O telemóvel na escola vista por professor que não o dispensa

Decorreu na semana passada o exame nacional de Física e Química A (FQA), a minha disciplina. Cada estudante que se apresentou a exame teve de passar por mais de 400 aulas distribuídas por dois anos letivos, estudou assuntos tratados em quatro manuais escolares, para cima de mil páginas de papel impresso, participou em duas dúzias de atividades laboratoriais obrigatórias e lidou com centenas de exercícios de aplicação. Nos dias que correm, aprender é uma obra grande. É uma empreitada, concluir a escolaridade obrigatória.
Talvez seja suficiente estar atento na maioria das aulas para conseguir obter 10 valores no exame nacional de FQA, quiçá 11. Com esforço, incluindo o esforço das famílias que pagam explicações extra, é possível chegar ao 12, 13, vá lá, 14. Falo, evidentemente, de situações que não fogem à norma e uso a minha experiência de 27 anos de ensino e o contacto com milhares de alunos que se apresentaram a exame. Daí para cima, tem de ser sem esforço, com fluidez, com gosto e ânimo.
Falar em estudar sem esforço pode soar estranho, mas é justamente esse o objetivo da utilização do digital em contexto de sala de aula. Como sucede em todas as atividades humanas, a tecnologia só se torna relevante se permitir produzir muito mais trabalho com menos esforço. É uma situação paradoxal porque, contrariamente àquilo que muitas vezes somos levados a pensar, não foi inventada nenhuma poção mágica que permita aprender sem treino e persistência e, nesse sentido, continuaremos a ter de estudar como sempre se estudou. O que sim foi inventado é um equipamento que permite trazer o treino em tempo real para dentro da sala de aula, acelerando a criação de rotinas e a consolidação de aprendizagens. Esse equipamento é o telemóvel dos alunos.
Já muito investimento foi feito para equipar as escolas com ferramentas digitais facilitadoras da aprendizagem. Infelizmente, o impacto de todas essas iniciativas foi sempre reduzido e há um fator que explica esse insucesso. A sala de aula obedece a uma dinâmica especial. Os professores têm de gerir o tempo de uma forma criteriosa e é muito fácil perder o ritmo, destruindo um plano de aula, se aquilo que pretendemos fazer não funcionar à primeira. Não é possível numa aula usar equipamentos que tenham curvas de aprendizagem pronunciadas ou que apresentem riscos de um comportamento pouco fiável.
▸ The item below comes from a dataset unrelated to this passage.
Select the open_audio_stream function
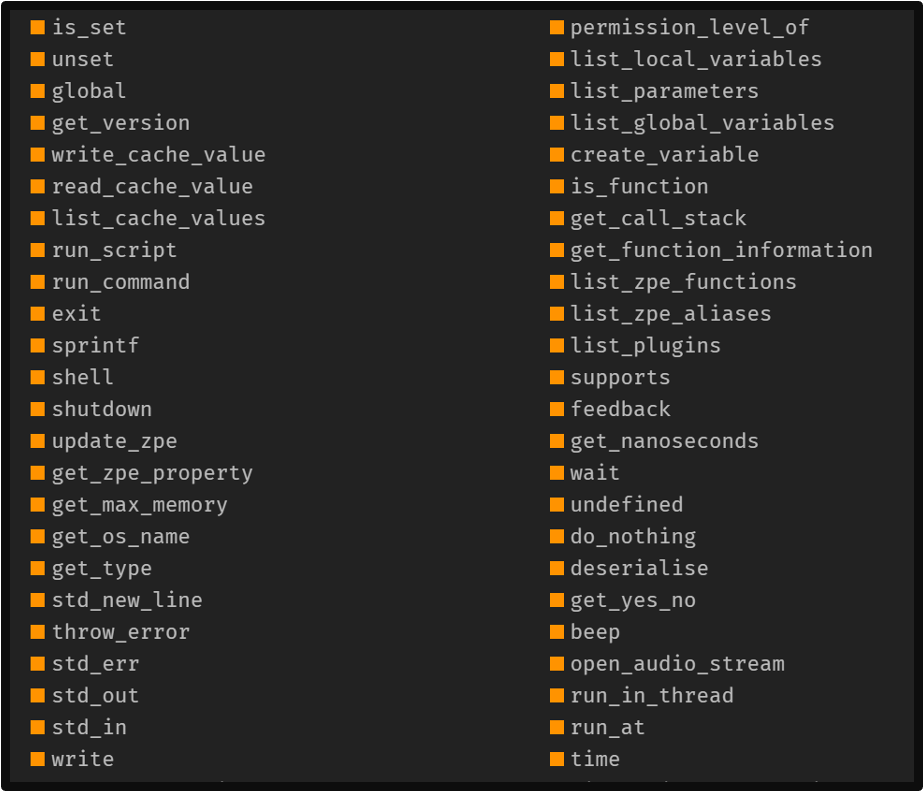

É esse o principal motivo que explica por que tantos professores evitam utilizar o digital: não é aversão, mas estratégia de sobrevivência.
É aqui que entra o telemóvel dos alunos. Passei 15 anos de carreira sem usar telemóvel e depois o resto a usá-lo e a diferença é que agora posso aumentar a autonomia, proporcionar aulas mais envolventes, dar-lhes mais liberdade, disponibilizar atividades de consolidação em tempo real, enfim utilizar todo o potencial da internet. E posso fazê-lo sem o receio de criar entropia nas aulas. O telemóvel dos alunos é a única ferramenta digital com valor acrescentado para todos os alunos e é o instrumento que mais perto nos coloca de aprender sem esforço.
Bem sei que o recurso ao telemóvel dos alunos em contexto de ensino-aprendizagem está abaixo da sua utilização fora da escola. É preciso disseminar as práticas que o tornam tão útil, ao mesmo tempo que promovemos uma diversificação das atividades lúdicas. E também não ignoro que a internet tem riscos que aconselham criar regras de moderação – fi-lo com os meus alunos, e em casa com a minha filha. Mas o telemóvel está para a aprendizagem como a retroescavadora está para as empreitadas. A escolaridade obrigatória é uma empreitada e é difícil conceber que, apesar de todos os desafios que se colocam, se opte por voltarmos à pá e picareta.